Copy each line of the records below that contains the word "more".

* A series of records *
/---
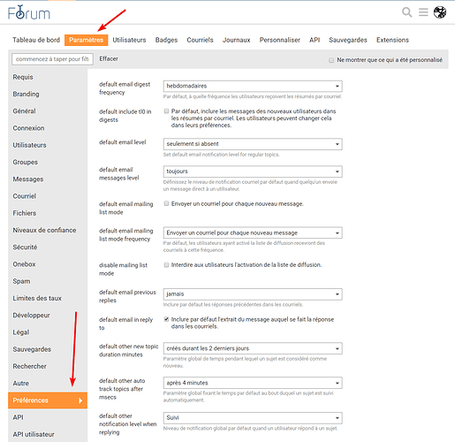Check 'Ne montrer que ce qui a été personnalisé'
Image resolution: width=455 pixels, height=442 pixels.
point(331,60)
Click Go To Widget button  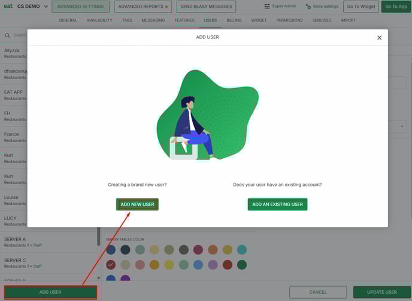(361, 7)
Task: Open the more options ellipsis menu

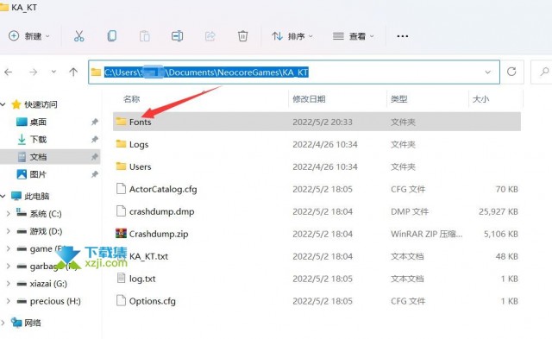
\---
* FINISHED EXERCISE *
Task: Open the more options ellipsis menu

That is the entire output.